We compared the continuous variables between groups (infection vs. non-infection) by using the independent sample t test. The categorical data between groups were compared using the chi-square test. The association between infection exposure prior to ESRD transition and risk of all-cause mortality was investigated using univariate and multivariable Cox proportional hazard models. The association between infection exposure and risk of other time to event outcomes (i.e., MACCE) was studied using a Fine and Gray subdistribution hazard model in which all-cause mortality during follow-up was a competing risk. Furthermore, to determine the robustness of our results and as a sensitivity analysis, we analyzed the risk of post-ESRD adverse outcomes according to four quartiles based on the annual number of infection episodes during pre-dialysis advanced CKD. We then examined linear trends by modeling the quartiles of these infection exposures as a continuous variable with and without adjustment for covariates. To compare the effect of pre-dialysis infection exposure on early and late post-ESRD adverse outcomes, the analyses were performed with the follow-up time restricted to the first year or with the entire follow-up period. The covariates adjusted for in the multivariable analyses were age, sex, CKD duration, number of nephrologist outpatient visits in the previous year, dialysis modality, 11 baseline comorbidities, 14 medications, and the index year (the year of dialysis initiation).
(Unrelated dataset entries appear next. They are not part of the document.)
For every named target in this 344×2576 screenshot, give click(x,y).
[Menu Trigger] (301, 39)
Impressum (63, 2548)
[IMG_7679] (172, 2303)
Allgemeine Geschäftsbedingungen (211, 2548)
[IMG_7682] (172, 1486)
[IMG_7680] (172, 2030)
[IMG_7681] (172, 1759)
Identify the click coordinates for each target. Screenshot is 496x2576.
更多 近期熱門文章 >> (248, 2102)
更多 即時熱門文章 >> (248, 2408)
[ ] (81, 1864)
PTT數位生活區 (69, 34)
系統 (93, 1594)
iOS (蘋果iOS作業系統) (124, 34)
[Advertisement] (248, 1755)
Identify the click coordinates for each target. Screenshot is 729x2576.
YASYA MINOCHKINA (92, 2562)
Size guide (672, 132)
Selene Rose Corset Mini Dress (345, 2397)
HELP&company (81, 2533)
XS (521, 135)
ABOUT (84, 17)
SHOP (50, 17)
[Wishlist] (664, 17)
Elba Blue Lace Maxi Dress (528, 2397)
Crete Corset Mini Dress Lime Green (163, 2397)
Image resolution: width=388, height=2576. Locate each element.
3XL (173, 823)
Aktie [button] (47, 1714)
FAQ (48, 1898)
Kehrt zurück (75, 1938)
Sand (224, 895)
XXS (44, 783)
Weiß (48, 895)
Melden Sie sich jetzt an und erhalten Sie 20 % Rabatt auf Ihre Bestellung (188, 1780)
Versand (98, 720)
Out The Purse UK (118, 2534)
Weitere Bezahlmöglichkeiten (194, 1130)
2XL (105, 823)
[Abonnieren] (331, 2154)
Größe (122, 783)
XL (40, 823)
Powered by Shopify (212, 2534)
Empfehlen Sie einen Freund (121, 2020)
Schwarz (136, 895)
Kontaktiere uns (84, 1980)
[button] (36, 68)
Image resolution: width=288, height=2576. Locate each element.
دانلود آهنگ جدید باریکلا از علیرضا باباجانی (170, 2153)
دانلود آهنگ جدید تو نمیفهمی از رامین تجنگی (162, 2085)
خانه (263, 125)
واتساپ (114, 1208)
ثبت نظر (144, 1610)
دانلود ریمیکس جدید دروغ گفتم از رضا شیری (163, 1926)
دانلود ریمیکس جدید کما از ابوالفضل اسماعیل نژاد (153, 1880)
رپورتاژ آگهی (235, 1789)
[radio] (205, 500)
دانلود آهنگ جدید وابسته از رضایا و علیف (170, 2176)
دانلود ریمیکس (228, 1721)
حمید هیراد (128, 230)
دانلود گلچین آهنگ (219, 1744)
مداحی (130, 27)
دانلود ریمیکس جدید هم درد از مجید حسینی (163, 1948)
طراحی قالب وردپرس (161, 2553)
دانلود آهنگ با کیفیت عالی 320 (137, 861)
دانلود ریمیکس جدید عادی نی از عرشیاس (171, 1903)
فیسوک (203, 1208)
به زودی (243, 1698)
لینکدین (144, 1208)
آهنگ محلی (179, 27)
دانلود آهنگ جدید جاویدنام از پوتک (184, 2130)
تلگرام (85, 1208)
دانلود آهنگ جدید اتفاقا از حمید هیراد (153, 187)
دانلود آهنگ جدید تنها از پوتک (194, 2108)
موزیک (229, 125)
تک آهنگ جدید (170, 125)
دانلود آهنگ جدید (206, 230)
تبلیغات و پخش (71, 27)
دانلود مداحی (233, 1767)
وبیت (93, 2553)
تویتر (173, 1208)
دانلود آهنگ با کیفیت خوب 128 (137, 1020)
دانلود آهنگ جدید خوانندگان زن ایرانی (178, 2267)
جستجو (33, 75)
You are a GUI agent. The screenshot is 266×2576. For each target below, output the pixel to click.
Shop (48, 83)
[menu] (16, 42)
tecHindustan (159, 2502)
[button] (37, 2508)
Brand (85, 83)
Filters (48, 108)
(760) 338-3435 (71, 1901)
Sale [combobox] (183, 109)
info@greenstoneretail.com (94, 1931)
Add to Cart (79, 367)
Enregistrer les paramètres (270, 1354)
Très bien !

A sensitivity analysis was done by excluding patients who had AKI during advanced CKD because rapid decline of renal function caused by infection or other etiology might confound the primary analysis. At last, we also conducted subgroup analyses to examine whether the hazard of pre-dialysis infection exposure was consistent across different levels of the 4 pre-specified subgroups (sex, age, dialysis modality, and initial dialysis access type for hemodialysis). A two-sided P value of less than 0.05 was considered statistically significant and no adjustment for multiple testing (multiplicity) was made. All statistical analyses were performed using SAS version 9.4 (SAS Institute, Cary, NC), including the procedure ‘phreg’ for survival analysis and the macro ‘%cif’ for cumulative incidence functions.